All primary pipework must be free from air locks. Although air locks can often be cleared at time of initial filling, simply by the force of water entering the system, some air will usually be left in the system. Air will also come out of solution when the primary water is heated. Along with any air introduced at a later date, this air can collect in pipework forming air locks, resulting in reduced water circulation. Typical symptoms include a loss of heat to radiator, poor recovery rates for hot water, system noise, and boiler overheating.
These air locks may be very difficult to clear so it is imperative that potential air locks in pipework are fitted with a manual or automatic air vent to allow air to be released.

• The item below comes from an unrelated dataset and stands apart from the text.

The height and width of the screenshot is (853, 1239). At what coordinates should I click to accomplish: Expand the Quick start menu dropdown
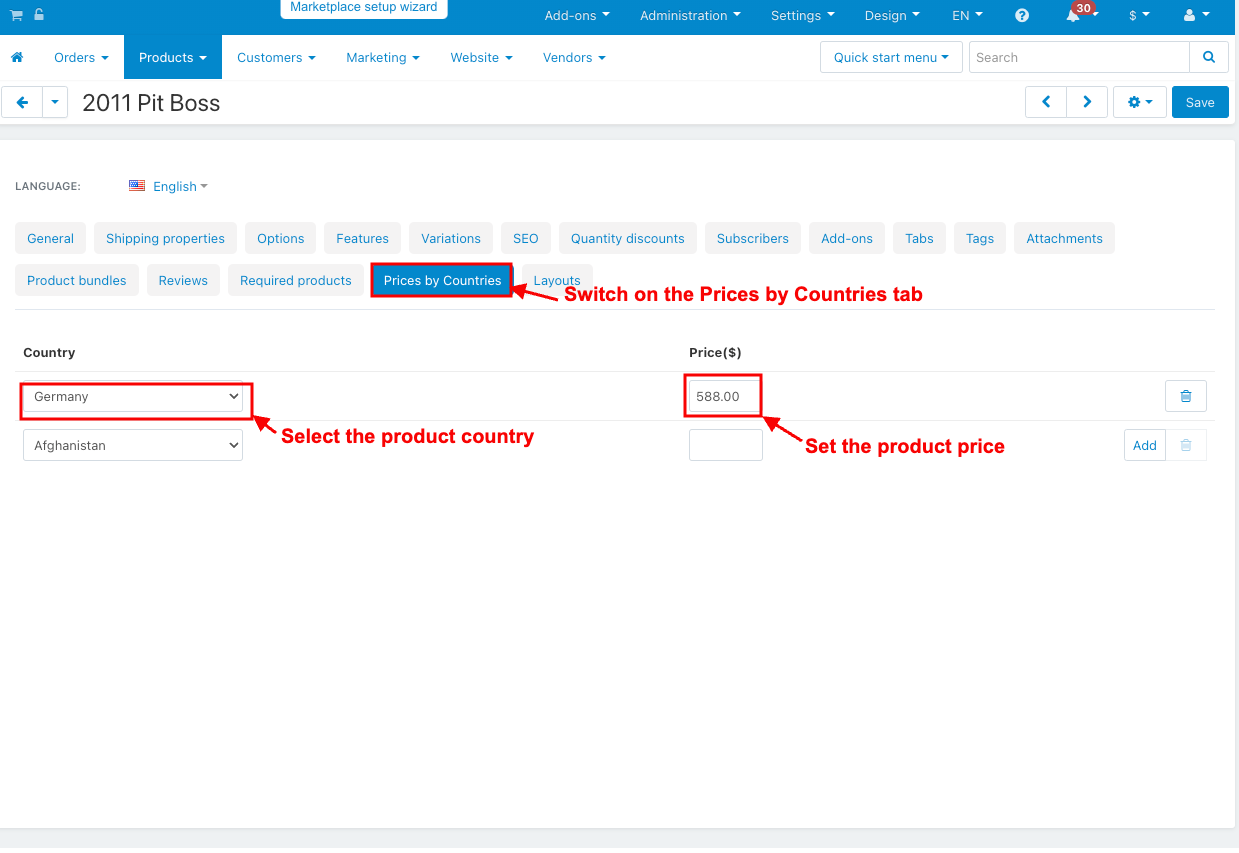pyautogui.click(x=891, y=58)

If automatic air vents are used then they must be under a positive head (with the primary pump both off and on) to prevent air from being sucked into the system.
Some installations, for example where pipework is run inside a suspended ceiling, do not provide access to the highest point in the pipework to operate an air vent. Even if venting is possible, the point of venting may be difficult to access. In these situations, a small diameter pipe should be taken off at the highest point and run continually downwards to a manual air vent with easy access. A label should be sited next to the air vent to inform any servicing engineers that when venting air, a small volume of water (equal to the volume of the down-pipe from the highest point in the pipework) will be discharged through the air vent before any air can be released. This label is important since a typical air vent, once opened, will first release any air, with the release of water indicating that all air is bled.